Yesterday, the students prepared a salad and spaghetti and turkey meatballs for the residents. Beyer helped the students by ladling the meatballs. He then joined them in handing out the meals to families.
La Cocina has seen a lot of success with its program, Funegra said. The last class had 100 percent completion and job placement. The current class is the school’s third.
“To have 100 percent completion is something to be proud of,” she said.
The school teaches bilingual culinary skills, sanitation practices, English needed for culinary work and life, and employment skills, such as working in a team. The school does not charge tuition and provides all the materials for the students, including a travel stipend, Funegra said.
Students come from the entire D.C. area, with some coming as far as Germantown, Maryland.
The school is working to build a kitchen incubator program, which could help former students and other members of the Hispanic community start new culinary businesses, such as food trucks or restaurants, Funegra said. It is in the early stages, but she expects to have the program ready by next summer.

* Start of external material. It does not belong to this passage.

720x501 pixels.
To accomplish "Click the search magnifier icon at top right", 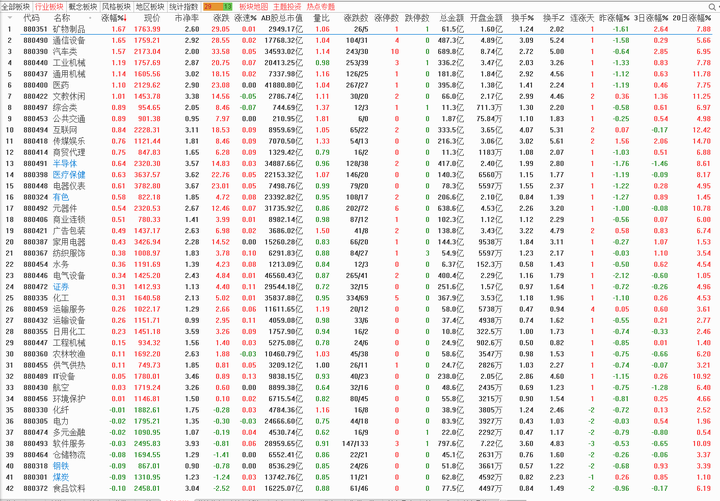I will click(x=710, y=6).

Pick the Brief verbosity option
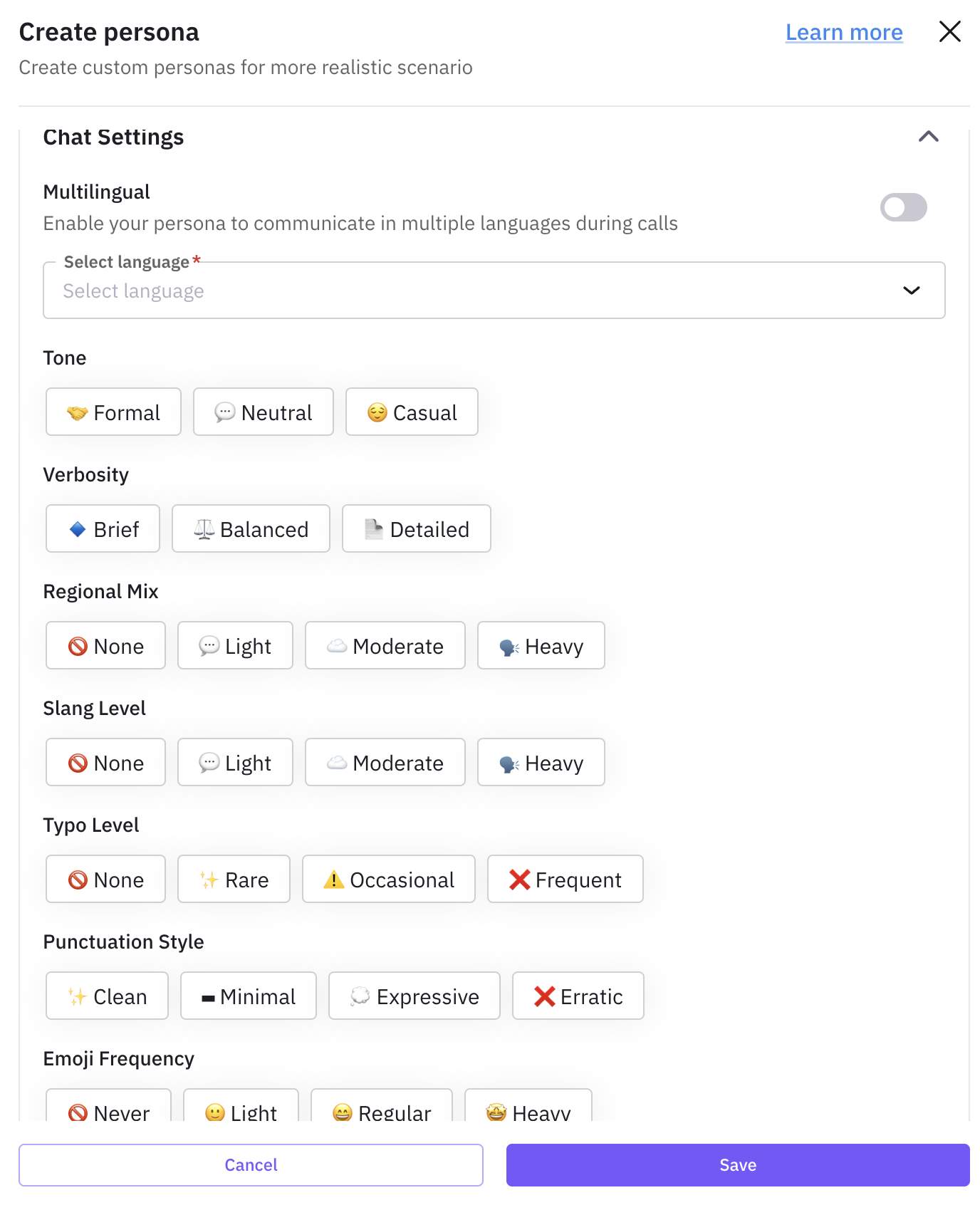tap(102, 528)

“That’d be a great transition for your students from the school to the incubator,” Beyer said.
The school has a partnership with Whole Foods for a one month internship for students and many are hired by the grocery chain following the internship. By completing the program, students have the opportunity to make $13 an hour, a higher wage than they could make without the program.
For Alexandra Garcia, a La Cocina student originally from Guatemala, the culinary school gaves her the ability to make a better living than she could before coming to the United States.
“I used to work as a secretary [in Guatemala], so this [working with food] is a whole new thing for me,” she said to Beyer.
Beyer is not the only Congressional member to visit the school. Sen. Tim Kaine (D-Va.) visited the school in April.